── Fragment źródłowy ──

Mój ból i nowa normalność w natarciu
Oto właśnie we Włoszech ogłoszono, że zostanie powołanych 60 tyś (sic!) „asystentów obywatelskich” – poinformował portal TVP Info. Asystenci będą mieli za zadanie sprawdzać, czy Włosi przestrzegają obostrzeń związnych z epidemią koronawirusa. Być może fakt, że informuje o tym telewizja rządowa nie jest przypadkiem. W końcu kimże będą owi asystenci obywatelscy? Powiedzmy to śmiało: Nie posiadając uprawnień policji, czy służb medycznych, mogą być wyłącznie donosicielami. Czyż to nie jest przypadkiem wstęp do powołania podobnej armii donosicieli w Polsce? Nowa normalność w natarciu?
Cenzurę już mamy. Wprawdzie nie błyskawicznie, bo jednak zajęło to ponad 5 lat, ale udało się finalnie rządzącej formacji zaorać jedną z bardziej popularnych i lubianych anten Polskiego Radia, czyli Trójkę. Teraz czyni wygibasy, które polegają na próbie zatarcia złego wrażenia, ale wciąż zachowuje się jak słoń w składzie porcelany. Kazik Staszewski poprosił, żeby wycofać jego piosenkę z Listy Przebojów Programu 3, więc w odpowiedzi zamieszczono 1999 notowanie tejże listy, które (podobno przez szacunek dla Marka Niedźwieckiego, wieloletniego prowadzącego kultowy program), nie ukazało się na antenie. Kazik, chcąc nie chcąc wygrał swoją piosenką „Twój ból jest większy, niż mój„. Trudno, żeby było inaczej…
To miała być tylko dygresja, nawet większego znaczenia, bo czymże jest jakaś lista przebojów wobec sytuacji kompletnego zaorania gospodarki, pozbawiania wolności obywatelskich, zakazu zgromadzeń, (nawet mimo chęci zachowania przez uczestników wszelkich obostrzeń związanych z odległością, maseczkami itd.), łamania konstytucji, konkordatu, a nawet własnych, na kolanie tworzonych praw, gdzie są równi i równiejsi.
Jednak warto pochylić nad tą, niezwykłą przecież, sytuacją „afery radiowej”, ponieważ ma ona kontekst znacznie szerszy, niż mogłoby się wydawać. Z jednej i z drugiej strony wyziera obłuda, której mogą nie dostrzegać tylko najbardziej zagorzali i bezkrytyczni piewcy trójkowej wolności, albo bardzo młodzi słuchacze, którzy historii lat 60-tych, czy nawet początku 80-tych, pamiętać nie mogą. Otóż bowiem trudno zaprzeczyć, że u podstaw powstania Programu Trzeciego leżały względy polityczne i został on stworzony jako swego rodzaju „wentyl bezpieczeństwa” dla władzy. W ten sposób decydenci chcieli odciągnąć młodzież od nasłuchiwania stacji zachodnich, zwłaszcza Radia Luxemburg, bo teraz big-beat mógł zacząć funkcjonować (może lepiej napisać „raczkować”) na falach polskiego eteru. O wiele dalej poszło to w latach 80-tych. Walter Chełstowski, Jurek Owsiak, początki Jarocina, Towarzystwo Przyjaciół Chińskich Ręczników, hasło „Uwolnić słonia!” i lekkie happeningi, które miały swój bardzo konkretny cel. Czas, kiedy próbowano „skanalizować” nawet ruch fanklubów (na przykład zespołu „MAANAM”), ale też innych, w pożądanym przez komunistyczne władze kierunku, mimo że teoretycznie gierkowska odwilż i „wolność” trwała już co najmniej od 1975 roku. O tej historii znakomicie opowiedział Wojciech Maciejewski w filmie „Fan”, nagrodzonym dwukrotnie w 1988 roku na Festiwalu Filmów Krótkometrażowych w Krakowie.

───
── Dostarczony materiał ──

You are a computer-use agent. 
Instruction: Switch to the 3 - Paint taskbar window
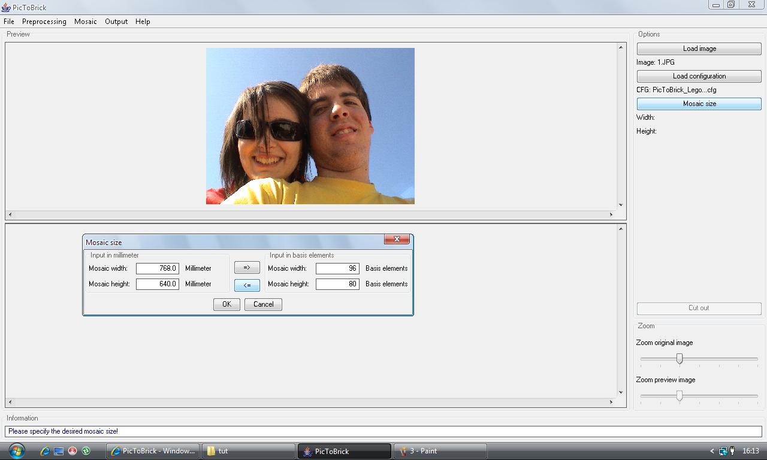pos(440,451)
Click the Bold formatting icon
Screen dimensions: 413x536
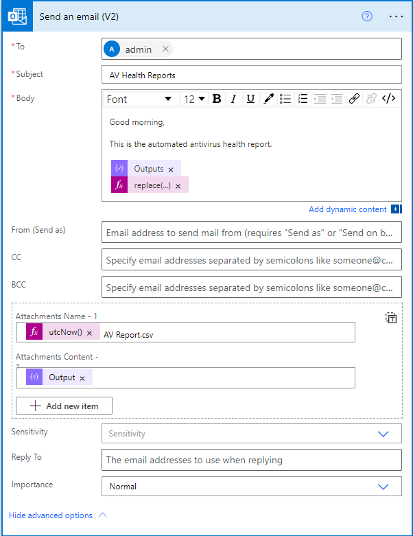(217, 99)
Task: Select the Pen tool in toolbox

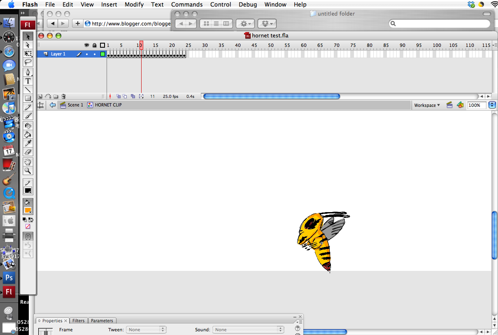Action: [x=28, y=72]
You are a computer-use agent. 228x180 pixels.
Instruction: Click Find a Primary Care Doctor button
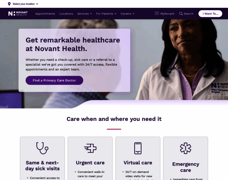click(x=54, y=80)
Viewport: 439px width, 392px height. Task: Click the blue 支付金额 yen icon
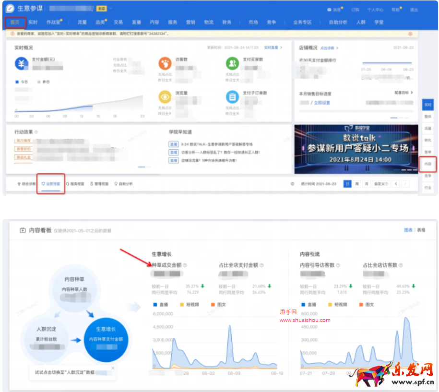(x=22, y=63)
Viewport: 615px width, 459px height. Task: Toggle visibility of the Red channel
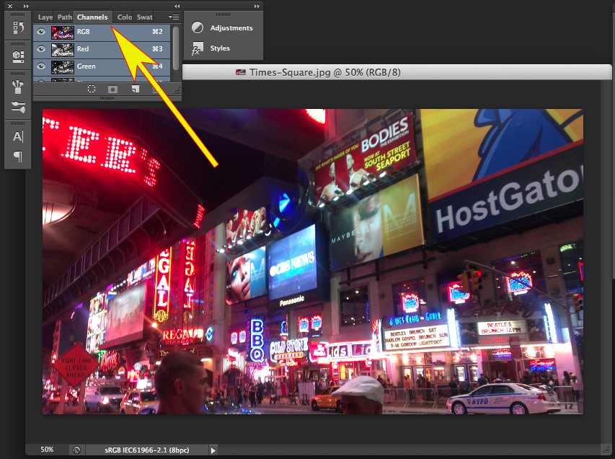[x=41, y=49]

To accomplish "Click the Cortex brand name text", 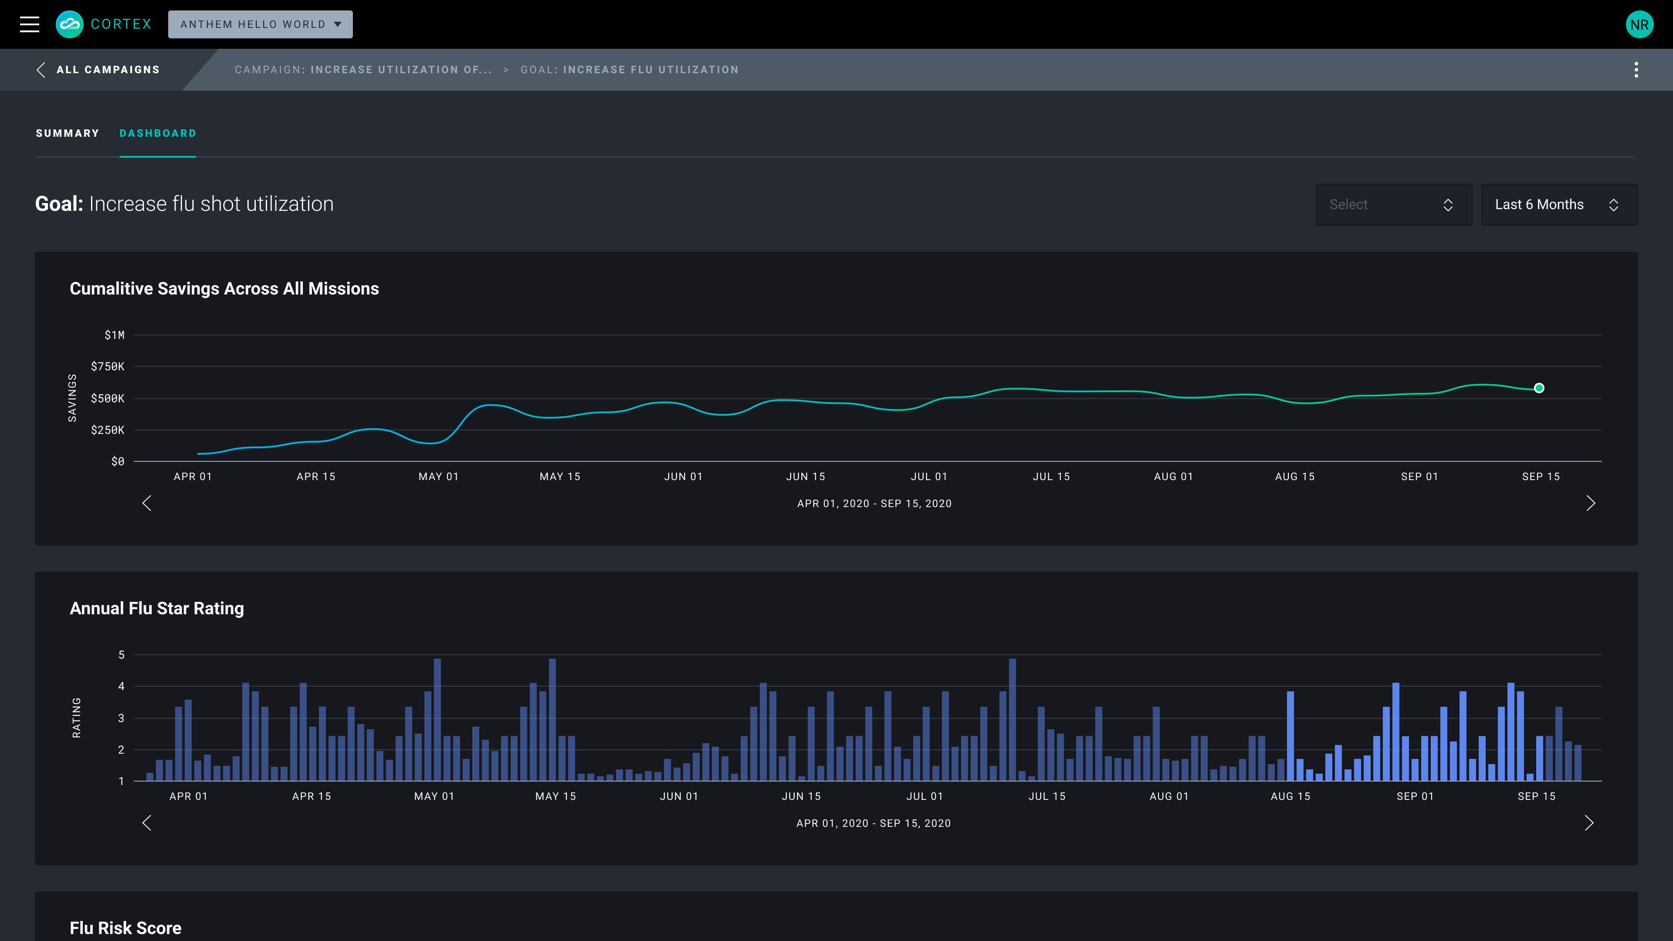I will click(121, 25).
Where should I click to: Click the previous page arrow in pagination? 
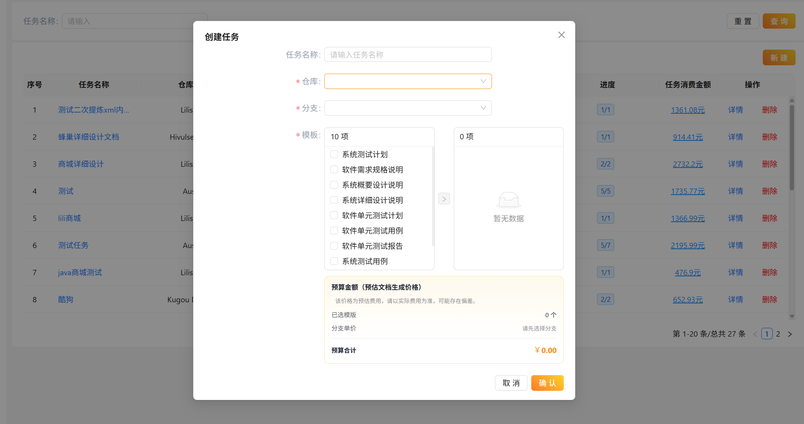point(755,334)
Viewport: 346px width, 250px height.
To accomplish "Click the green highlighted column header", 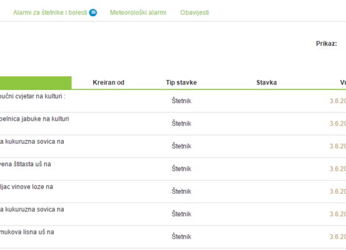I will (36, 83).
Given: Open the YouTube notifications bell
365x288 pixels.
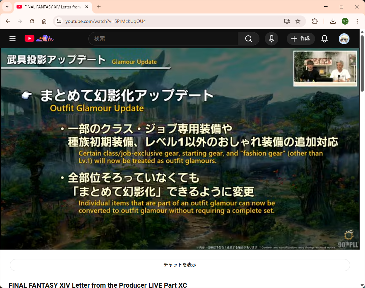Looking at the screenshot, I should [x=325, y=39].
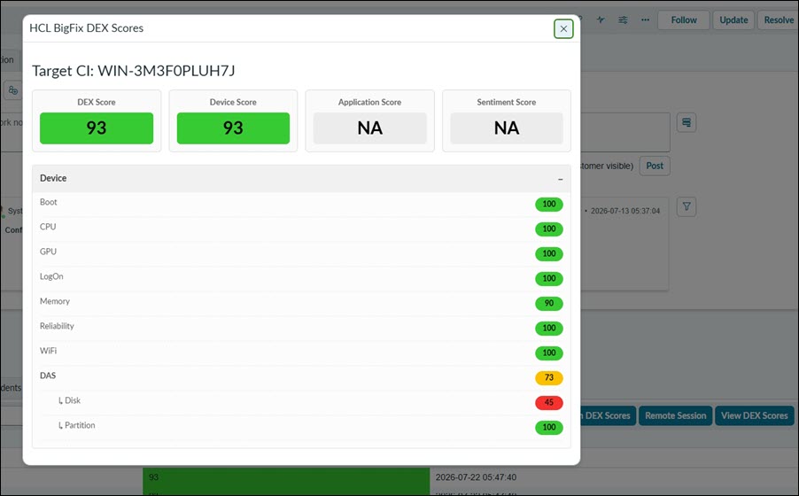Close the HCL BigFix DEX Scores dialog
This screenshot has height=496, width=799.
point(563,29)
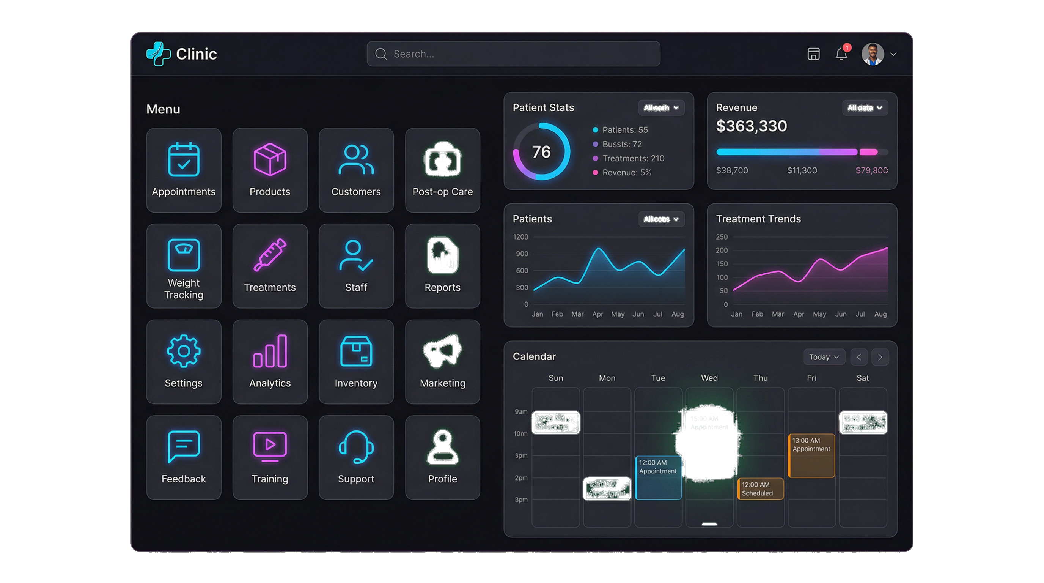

───

_Cele_
(1) Streść fragment źródłowy w dwóch zdaniach.
(2) Przytocz ponownie część fragmentu źródłowego, zaczynając od słów „Mój ból i nowa” i ciągnąc aż do słów „normalność w natarciu?”.
Materiał stanowi odrębną całość, niezależną od fragmentu źródłowego.

_Wyniki zadań_
(1) We Włoszech ma zostać powołanych 60 tysięcy „asystentów obywatelskich” sprawdzających przestrzeganie obostrzeń, których tekst uznaje za donosicieli, pytając, czy podobna armia powstanie w Polsce. Tekst twierdzi też, że rządząca formacja zaorała Trójkę, i przypomina, że Program Trzeci powstał z powodów politycznych jako „wentyl bezpieczeństwa” dla władzy, mający odciągnąć młodzież od stacji zachodnich.

(2)
Mój ból i nowa normalność w natarciu
Oto właśnie we Włoszech ogłoszono, że zostanie powołanych 60 tyś (sic!) „asystentów obywatelskich” – poinformował portal TVP Info. Asystenci będą mieli za zadanie sprawdzać, czy Włosi przestrzegają obostrzeń związnych z epidemią koronawirusa. Być może fakt, że informuje o tym telewizja rządowa nie jest przypadkiem. W końcu kimże będą owi asystenci obywatelscy? Powiedzmy to śmiało: Nie posiadając uprawnień policji, czy służb medycznych, mogą być wyłącznie donosicielami. Czyż to nie jest przypadkiem wstęp do powołania podobnej armii donosicieli w Polsce? Nowa normalność w natarciu?